_Entries shown_
Start of Block

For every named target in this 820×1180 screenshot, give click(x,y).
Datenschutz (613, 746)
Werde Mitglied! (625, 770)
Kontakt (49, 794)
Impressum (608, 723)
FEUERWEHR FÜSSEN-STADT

End of Block
Start of Block

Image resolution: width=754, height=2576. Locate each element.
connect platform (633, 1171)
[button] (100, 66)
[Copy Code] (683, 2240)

End of Block

_Problem statement_
Starting at the line above that holds "For every named" and ending at the line that holds "FEUERWEHR FÜSSEN-STADT", transcribe each line exactly and include no other lines.

_Solution to this problem_
For every named target in this 820×1180 screenshot, give click(x,y).
Datenschutz (613, 746)
Werde Mitglied! (625, 770)
Kontakt (49, 794)
Impressum (608, 723)
FEUERWEHR FÜSSEN-STADT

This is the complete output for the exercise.